I recently left the Allen Coral Atlas team after five great years building with them. It’s been quite a journey from the early demo and my being star-struck about National Geographic coverage, through moving institutional homes, the team going fully remote, and announcing that we had reached global coverage. Here’s what we’ve done since that last update:
A full remapping of the world incorporating feedback from more than 90 regional experts, and 150 Atlas users, to make our automated classification a better fit to what locals know is in their waters.

An overhaul of the bleaching detection system building on our experience with v1, to reduce false positives.

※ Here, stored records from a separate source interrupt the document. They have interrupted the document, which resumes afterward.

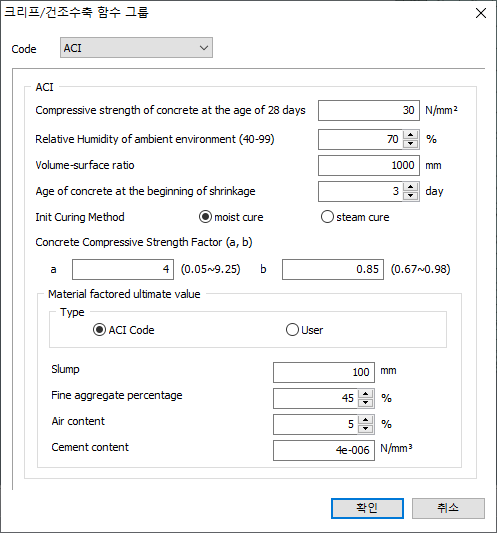497x533 pixels.
Task: Click the Slump value field
Action: (324, 373)
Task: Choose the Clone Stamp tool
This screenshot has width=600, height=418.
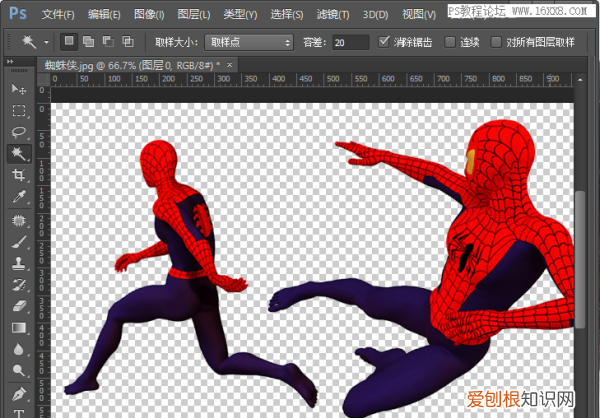Action: (x=18, y=263)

A simplified reef extent layer, because while researchers need as much detail as we can give them, higher level policymakers and advocates are often better served by summary data that is quicker to digest and easier to describe.
An ocean turbidity layer, directly tracking one of the widespread threats to coral health from human activity on land.
A subscription service for bleaching alerts, so that anyone can be notified by email of bleaching detected in areas they have an interest in.
I’m glad to be able to say that the Atlas isn’t going away and its data will stay fresh. It’s easily the coolest thing I’ve ever worked on and may well be the most useful. The pace of developing new features and manually updating data will be slowing significantly, but a smaller engineering team will be keeping it running and keeping the fortnightly bleaching and quarterly turbidity updates going.
And I am looking for the next thing I can help build and be as proud of as I am this one.